I made shift to get astride the horse, to prick the poor beast with the point of sword, and so to break away in some brief dash beneath the oaks. But it was a chase soon ended. As I remember, I was reeling in the saddle what time the foremost of them overtook me. I held on grimly till the horse pursuing lapped the one I rode by head, by neck and presently by withers. Then I turned and would be making frantic-feeble passes with the sword at the man upon his back.

It was my plotting captain who rode me thus to earth; and when I thrust he laughed and swore, and turned the blade aside with his bare hand. Then, pressing closer, he struck me with his fist, and thereupon the night and all its happenings went blank as if the blow had been a cannon shot to crush my skull.


VIII
IN WHICH I TASTE THE QUALITY OF MERCY

Two ways there be to fetch a stunned man to his senses, as they will tell you who have seen the rack applied: one is to slack the tension on the cracking joints and minister cordials to the victim; the other to give the straining winch a crueller twist. It was not the gentler way my captors took, as you would guess; and when I came to know and see and feel again a pair of them were kicking me alive, and I was sore and aching from their buffetings.

How long a time came in between my futile dash for liberty and this harsh preface to their dragging of me back to the manor house, I could not tell. It must have been an hour or more, for now a gibbous moon hung pale above the tree-tops, and all around were bivouac fires and horses tethered to show that in the interval a troop had come and camped.

The scene within the great fore-room of the house had been shifted, too. A sentry was pacing back and forth before the door—a Hessian grenadier by the size and shako of him; and when the two trooper bailiffs thrust me in, and I had winked and blinked my eyes accustomed to the candle-light, I saw the table had been swept of its bottles and glasses, and around it, sitting as in council, were some half-score officers of the British light-horse with their colonel at the head.

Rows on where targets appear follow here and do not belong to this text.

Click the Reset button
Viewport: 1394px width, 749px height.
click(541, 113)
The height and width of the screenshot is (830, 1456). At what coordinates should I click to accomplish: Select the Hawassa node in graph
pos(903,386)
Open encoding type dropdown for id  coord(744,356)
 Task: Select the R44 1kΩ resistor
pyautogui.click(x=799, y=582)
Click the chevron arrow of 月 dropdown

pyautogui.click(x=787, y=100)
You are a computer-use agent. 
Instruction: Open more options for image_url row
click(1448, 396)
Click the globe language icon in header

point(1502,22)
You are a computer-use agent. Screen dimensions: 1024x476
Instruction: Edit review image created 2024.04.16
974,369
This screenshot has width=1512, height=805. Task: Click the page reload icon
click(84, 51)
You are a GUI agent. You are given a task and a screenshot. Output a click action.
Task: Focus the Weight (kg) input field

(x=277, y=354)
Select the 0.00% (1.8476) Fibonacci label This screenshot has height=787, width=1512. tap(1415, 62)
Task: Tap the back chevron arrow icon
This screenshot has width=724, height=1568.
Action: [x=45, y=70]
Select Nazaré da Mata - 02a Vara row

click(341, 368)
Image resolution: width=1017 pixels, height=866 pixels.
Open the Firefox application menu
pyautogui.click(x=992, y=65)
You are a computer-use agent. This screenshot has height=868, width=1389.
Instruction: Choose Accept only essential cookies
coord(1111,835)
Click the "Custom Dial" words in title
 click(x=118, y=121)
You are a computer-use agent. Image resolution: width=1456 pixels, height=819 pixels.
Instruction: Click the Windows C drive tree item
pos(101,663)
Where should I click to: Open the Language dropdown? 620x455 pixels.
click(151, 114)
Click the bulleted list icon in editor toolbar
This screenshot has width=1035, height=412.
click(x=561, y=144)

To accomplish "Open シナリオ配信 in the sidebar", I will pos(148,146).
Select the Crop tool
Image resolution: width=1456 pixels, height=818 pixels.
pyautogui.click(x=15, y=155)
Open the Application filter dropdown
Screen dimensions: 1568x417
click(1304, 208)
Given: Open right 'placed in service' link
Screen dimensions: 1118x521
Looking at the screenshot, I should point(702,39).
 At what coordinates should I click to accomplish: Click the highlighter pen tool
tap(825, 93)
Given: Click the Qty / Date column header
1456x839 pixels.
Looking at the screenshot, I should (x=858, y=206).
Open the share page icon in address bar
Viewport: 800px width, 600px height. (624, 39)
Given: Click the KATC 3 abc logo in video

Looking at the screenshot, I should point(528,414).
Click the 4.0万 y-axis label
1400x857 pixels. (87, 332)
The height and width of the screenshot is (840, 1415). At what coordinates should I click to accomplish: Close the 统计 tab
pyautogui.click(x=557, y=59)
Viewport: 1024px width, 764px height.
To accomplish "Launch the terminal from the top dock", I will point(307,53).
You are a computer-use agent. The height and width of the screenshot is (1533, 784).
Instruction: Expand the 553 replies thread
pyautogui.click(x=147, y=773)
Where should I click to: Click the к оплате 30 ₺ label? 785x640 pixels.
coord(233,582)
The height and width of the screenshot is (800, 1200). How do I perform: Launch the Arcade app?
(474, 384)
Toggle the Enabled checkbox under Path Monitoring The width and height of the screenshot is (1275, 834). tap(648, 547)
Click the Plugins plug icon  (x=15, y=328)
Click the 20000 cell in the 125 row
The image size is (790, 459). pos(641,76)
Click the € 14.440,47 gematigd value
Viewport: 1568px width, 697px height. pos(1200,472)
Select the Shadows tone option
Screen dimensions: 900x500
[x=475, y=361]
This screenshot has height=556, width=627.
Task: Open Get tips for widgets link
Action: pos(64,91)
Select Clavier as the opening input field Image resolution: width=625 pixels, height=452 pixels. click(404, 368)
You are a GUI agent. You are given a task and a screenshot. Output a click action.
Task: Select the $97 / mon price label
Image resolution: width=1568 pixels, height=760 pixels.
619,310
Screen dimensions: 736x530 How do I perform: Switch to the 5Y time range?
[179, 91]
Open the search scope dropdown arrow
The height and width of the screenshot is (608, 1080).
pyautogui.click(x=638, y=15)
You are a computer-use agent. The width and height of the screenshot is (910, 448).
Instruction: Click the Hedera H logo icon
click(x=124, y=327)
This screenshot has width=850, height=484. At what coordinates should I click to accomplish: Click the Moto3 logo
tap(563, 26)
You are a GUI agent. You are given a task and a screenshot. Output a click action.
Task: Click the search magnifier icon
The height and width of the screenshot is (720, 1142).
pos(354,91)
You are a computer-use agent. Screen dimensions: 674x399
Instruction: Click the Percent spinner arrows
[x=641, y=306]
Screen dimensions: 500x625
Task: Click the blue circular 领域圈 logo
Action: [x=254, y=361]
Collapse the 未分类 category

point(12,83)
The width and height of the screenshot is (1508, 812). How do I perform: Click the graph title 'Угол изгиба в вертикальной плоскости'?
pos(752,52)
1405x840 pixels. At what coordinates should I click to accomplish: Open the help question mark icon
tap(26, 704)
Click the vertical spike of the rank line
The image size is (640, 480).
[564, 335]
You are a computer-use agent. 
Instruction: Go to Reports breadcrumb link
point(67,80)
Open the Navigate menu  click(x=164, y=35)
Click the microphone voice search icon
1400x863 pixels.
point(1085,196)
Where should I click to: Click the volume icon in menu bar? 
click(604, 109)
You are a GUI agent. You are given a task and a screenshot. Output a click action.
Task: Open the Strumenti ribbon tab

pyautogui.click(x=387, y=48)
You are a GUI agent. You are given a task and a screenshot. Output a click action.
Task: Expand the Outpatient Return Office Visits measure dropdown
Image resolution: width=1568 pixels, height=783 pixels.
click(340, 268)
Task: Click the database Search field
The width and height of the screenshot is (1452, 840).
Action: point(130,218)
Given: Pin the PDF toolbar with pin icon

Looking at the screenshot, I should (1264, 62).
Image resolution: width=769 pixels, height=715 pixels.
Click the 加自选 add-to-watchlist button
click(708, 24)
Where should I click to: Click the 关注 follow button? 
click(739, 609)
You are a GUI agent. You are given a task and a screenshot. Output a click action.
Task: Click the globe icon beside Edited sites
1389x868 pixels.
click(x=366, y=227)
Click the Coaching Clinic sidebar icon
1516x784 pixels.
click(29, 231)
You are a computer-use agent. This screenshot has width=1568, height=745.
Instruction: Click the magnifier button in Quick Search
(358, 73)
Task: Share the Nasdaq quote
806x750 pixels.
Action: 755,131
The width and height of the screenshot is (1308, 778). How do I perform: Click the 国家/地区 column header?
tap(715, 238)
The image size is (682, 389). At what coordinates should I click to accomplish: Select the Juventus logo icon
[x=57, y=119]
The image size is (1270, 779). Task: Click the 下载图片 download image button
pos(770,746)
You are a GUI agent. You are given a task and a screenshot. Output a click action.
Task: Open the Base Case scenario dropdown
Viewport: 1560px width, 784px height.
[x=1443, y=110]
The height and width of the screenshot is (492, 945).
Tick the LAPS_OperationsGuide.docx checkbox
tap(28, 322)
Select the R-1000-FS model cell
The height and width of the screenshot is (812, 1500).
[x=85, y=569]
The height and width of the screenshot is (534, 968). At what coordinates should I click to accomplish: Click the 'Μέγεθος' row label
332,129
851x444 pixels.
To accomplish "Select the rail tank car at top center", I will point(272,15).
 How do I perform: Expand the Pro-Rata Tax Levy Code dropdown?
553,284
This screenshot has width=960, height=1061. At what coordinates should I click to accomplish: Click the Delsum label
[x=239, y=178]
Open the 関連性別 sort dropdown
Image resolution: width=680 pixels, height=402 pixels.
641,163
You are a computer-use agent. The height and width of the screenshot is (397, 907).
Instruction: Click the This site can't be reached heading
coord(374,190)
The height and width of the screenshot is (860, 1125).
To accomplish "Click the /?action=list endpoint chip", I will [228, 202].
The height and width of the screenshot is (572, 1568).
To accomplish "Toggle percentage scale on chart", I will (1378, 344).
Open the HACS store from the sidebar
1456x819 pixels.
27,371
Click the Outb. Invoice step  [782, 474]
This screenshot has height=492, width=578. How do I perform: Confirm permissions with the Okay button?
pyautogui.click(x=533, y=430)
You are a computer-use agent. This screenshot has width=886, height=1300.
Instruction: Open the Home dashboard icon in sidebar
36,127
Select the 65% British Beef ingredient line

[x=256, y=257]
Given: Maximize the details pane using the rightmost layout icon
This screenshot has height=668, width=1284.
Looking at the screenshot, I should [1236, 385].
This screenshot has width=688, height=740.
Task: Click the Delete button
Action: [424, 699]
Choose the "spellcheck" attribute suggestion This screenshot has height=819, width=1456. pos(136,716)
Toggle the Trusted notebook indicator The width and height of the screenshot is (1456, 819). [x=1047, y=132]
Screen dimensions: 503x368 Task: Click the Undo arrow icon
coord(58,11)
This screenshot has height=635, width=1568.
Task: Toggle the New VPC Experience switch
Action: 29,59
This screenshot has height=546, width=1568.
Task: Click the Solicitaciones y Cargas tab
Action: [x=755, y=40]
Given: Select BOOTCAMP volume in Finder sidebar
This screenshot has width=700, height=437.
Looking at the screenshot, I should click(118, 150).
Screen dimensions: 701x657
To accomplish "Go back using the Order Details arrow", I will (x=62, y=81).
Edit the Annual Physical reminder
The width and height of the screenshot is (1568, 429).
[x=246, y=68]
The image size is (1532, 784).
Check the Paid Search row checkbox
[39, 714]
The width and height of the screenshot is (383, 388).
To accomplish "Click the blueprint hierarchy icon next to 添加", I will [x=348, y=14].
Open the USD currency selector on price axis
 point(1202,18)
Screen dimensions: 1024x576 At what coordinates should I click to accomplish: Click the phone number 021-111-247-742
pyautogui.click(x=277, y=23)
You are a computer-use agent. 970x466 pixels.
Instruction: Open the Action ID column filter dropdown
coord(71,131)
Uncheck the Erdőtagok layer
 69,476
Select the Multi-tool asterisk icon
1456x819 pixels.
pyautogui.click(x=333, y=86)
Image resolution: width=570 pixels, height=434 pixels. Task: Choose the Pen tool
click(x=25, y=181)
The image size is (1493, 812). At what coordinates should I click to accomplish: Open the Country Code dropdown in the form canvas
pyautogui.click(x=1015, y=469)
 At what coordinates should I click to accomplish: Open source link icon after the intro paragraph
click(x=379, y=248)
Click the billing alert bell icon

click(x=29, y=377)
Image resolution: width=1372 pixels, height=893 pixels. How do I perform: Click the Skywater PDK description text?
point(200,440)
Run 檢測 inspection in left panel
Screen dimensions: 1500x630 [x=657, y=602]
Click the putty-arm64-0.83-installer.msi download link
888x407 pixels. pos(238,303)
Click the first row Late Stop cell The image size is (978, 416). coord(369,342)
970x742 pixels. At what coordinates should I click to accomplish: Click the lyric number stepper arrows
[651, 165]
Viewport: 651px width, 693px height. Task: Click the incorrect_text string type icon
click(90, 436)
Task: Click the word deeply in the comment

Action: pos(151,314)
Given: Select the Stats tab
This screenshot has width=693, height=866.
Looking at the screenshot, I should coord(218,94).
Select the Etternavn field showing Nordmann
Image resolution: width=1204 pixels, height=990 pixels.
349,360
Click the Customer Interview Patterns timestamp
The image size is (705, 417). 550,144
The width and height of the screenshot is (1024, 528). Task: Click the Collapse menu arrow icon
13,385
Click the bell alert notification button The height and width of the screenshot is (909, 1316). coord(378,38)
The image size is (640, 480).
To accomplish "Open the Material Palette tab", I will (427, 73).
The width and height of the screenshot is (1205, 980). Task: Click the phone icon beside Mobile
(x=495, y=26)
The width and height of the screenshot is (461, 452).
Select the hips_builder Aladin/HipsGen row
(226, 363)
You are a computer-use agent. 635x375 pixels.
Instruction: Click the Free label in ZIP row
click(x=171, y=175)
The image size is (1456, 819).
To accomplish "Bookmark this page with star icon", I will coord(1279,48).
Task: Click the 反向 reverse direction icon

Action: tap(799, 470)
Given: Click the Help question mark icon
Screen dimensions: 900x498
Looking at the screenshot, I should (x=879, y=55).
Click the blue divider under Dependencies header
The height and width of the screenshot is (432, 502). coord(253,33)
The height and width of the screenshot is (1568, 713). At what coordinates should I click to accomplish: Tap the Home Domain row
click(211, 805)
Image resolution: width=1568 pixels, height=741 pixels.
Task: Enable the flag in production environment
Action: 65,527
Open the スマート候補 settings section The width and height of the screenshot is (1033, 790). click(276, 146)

As it chanced, this was my first sight near at hand of that British commander whose name in after years the patriot mothers spoke to fright their children. He did not look a monster. As I recall him now, he was a short, square-bodied man, younger by some years than myself, and yet with an old campaigner's head well set upon aggressive shoulders. His eyes were black and ferrety; and his face, well seasoned by the Carolina sun, was swart as any Arab's. A man, I thought, who could be gentle-harsh or harsh-revengeful, as the mood should prompt; who could make well-turned courtier compliments to a lady and damn a trooper in the self-same breath.

This was that Colonel Banastre Tarleton who gave no quarter to surrendered men; and when I looked into the sloe-black eyes I saw in them for me a waiting gibbet.